A small man in black wool with a fine belt of enamelled plaques and a little black skull cap swaggered out of the ranks. By tradition, the first man to be paid shook the Captain’s hand – he grinned, the Megas Ducas grinned back, and Ser Thomas called out: ‘Aaron, mounted archer: seventy-two florins, nine silver leopards, six sequins, less thirty-one leopards stoppages, four leopards, six sequins hospital, extra four leopards, four sequins, hard lying total: seventy florins, eighteen leopards, two sequins! Sign here.’
Aaron signed the book, scraped his coins – ten years wages for a peasant, or a year’s wage for a highly skilled artisan, and all in cash – into his hand. He gave a little bow to the Captain and also Ser Michael and marched himself back to his place in the ranks, where he immediately settled a year’s worth of small debts.

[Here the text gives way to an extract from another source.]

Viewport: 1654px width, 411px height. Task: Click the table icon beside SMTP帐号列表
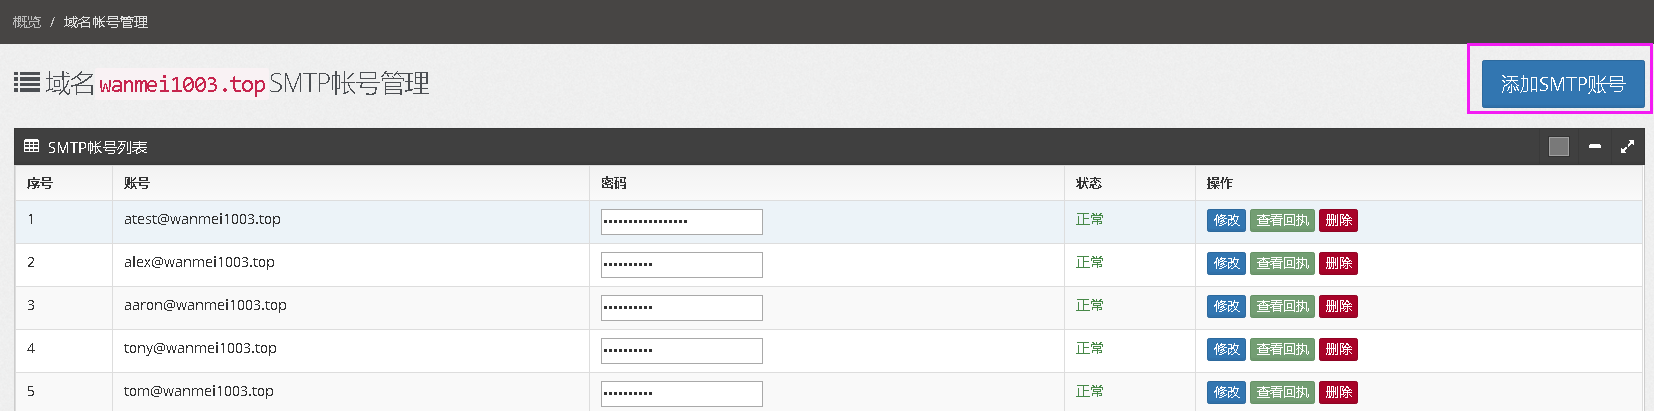(32, 146)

Men and women who came to the company without surnames – few runaway peasants had one – tended to adopt names that occurred early in the alphabet. Brown was a remarkably popular name, as was Able.
However, the parade also encompassed Akritos, Giorgos, and Arundson, Erik.
Ser Francis Atcourt was the first knight to collect, and conversations stopped as his wages were read out.
Ser Thomas read: ‘Atcourt, man-at-arms: three hundred and sixteen florins, no leopards, no sequins, stoppages none, sixteen leopards, six sequins hospital, extra four leopards, four sequins, hard lying extra, thirty-one florins dead warhorse, total: three hundred forty-seven florins, twelve leopards, two sequins.’
Men sighed to hear how much a man-at-arms could earn. It seemed like nothing when your blood ran over the surface of your skin on a cold spring morning, facing a Wyvern with nothing but a bit of steel between you and the monster’s teeth, but on a fine autumn morning in the courtyard of a magnificent palace, it seemed a fortune. All a man could ever want.
‘And one share,’ the Megas Ducas added.
‘Put it on my account,’ said Ser Francis, who was sitting at the table, and the men laughed.
From Atcourt it took almost an hour to reach Cantakuzenos. But after Dukas, the process moved faster – there were fewer mercenaries after D, and the Nordikans and the Scholae had got the rhythm of the thing so that if a man was ready, he could march up while his account was read, sweep the silver and gold into his hat, and walk back as the next lucky fellow pushed forward. A few awkward sods came out of each regiment – men disposed to debate the fine points of what was withheld for medicine, or what had been awarded as punishment – but in general, they went forward with almost three hundred men an hour.